When I only had a drill mill, I made this simple dividing head which uses gears as the index. Thus, number of teeth on the back gives you the same number at the front. Tooth size doesn't come into it.
I still use it in preference to the fullsize dividing head I now own as it is so much simpler to use for the one off gear that is usually needed. (I also use it to make cams for the model engines as a series of tiny flats do not matter in the running.)  

The size of the unit is not important although I have put a rule in a couple of pics to give an idea of mine. A small chuck is really the determining factor here.
The body is made out of a lump of hex bar and some square box sect and angle that was in my 'stock' at the time of building. The bore is reduced behind the bearings to give a shoulder for them to sit against.
There is a spacer between the two bearings in the main body to stop 'crush' on them when the index gear is tightened onto the shaft.
Again, use whatever you can find in the making.

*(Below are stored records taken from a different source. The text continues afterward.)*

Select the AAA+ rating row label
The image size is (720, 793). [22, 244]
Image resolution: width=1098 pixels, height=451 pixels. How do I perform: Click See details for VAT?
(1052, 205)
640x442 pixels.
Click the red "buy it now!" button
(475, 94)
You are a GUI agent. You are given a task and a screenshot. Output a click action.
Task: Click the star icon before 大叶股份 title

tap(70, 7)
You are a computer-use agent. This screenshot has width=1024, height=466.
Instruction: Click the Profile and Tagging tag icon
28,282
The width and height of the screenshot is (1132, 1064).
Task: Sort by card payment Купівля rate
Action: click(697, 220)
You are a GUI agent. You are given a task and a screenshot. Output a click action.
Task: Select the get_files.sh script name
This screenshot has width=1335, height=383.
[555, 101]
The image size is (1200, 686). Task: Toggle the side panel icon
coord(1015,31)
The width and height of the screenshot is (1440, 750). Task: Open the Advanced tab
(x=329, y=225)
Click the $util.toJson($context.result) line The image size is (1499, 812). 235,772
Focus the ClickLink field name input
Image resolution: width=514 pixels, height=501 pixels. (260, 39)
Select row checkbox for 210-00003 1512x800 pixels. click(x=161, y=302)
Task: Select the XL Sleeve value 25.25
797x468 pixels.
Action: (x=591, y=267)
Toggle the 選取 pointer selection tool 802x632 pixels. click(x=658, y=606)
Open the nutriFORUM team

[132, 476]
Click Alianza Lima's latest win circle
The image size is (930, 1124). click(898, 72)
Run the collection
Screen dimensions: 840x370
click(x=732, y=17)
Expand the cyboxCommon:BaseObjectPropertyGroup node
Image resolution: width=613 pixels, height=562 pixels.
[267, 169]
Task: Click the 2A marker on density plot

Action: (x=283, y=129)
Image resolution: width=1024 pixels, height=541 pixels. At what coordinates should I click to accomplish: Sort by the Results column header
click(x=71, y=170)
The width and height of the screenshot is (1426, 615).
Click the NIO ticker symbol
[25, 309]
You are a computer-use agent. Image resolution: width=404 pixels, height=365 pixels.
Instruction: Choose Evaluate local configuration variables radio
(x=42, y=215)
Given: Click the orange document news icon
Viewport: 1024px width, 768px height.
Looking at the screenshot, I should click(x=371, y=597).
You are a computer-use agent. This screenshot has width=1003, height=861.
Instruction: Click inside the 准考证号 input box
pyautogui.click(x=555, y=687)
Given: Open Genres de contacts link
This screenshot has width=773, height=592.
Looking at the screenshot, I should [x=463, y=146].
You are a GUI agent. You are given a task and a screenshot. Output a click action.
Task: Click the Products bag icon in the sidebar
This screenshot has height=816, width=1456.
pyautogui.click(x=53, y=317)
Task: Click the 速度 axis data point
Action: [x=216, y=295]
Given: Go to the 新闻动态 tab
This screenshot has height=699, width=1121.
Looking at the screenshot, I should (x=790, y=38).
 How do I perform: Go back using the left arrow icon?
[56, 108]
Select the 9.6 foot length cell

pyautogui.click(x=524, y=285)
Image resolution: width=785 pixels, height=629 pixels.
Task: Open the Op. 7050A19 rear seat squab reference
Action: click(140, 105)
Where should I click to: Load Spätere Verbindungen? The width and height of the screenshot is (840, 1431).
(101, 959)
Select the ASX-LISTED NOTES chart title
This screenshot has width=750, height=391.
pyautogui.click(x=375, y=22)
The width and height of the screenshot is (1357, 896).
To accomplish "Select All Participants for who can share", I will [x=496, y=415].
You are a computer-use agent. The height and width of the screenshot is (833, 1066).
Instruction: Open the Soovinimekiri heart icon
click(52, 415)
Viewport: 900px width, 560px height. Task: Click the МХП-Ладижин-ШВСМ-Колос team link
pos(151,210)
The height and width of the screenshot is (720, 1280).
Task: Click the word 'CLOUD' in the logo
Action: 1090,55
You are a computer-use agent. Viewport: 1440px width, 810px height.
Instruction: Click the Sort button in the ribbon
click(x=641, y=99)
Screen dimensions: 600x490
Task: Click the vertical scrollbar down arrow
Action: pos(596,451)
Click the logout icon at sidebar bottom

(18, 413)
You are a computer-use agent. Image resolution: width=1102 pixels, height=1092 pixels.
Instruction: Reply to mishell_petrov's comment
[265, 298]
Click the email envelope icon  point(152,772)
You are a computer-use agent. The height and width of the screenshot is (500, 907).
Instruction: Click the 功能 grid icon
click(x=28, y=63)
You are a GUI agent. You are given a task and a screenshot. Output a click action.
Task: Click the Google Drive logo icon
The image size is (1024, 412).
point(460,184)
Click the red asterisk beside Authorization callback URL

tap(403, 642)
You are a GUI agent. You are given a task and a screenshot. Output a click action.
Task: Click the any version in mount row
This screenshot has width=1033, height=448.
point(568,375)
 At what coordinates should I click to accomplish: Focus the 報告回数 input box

The shaft section that the index gears lock onto is 5/8"dia. The gears I use are from motorbike gearboxes,etc. Anything that has the number of teeth I want. I just bush them to 5/8".



The flycutter, above, (A bit of square H/S lathe tool) is ground to the shape of
the root groove of the teeth being cut. (Usually you are making a replacement so you have a pattern). The toolholder is easily understood from the photos. A simple subtraction of the root diameter from the outside diameter gives
you the depth of cut. 


Detail of the index finger stop


I have made lots of gears out of nylon and similar which run very quietly. Alloy and brass also cut easier than steel and will surely outlast the maker in most cases!

The gear you finish up with is not as accurate in tooth form as a professional one but, it WILL do all you need and will bed in to its mate quite quickly. The money saved on the first gear will almost pay for the tool as well.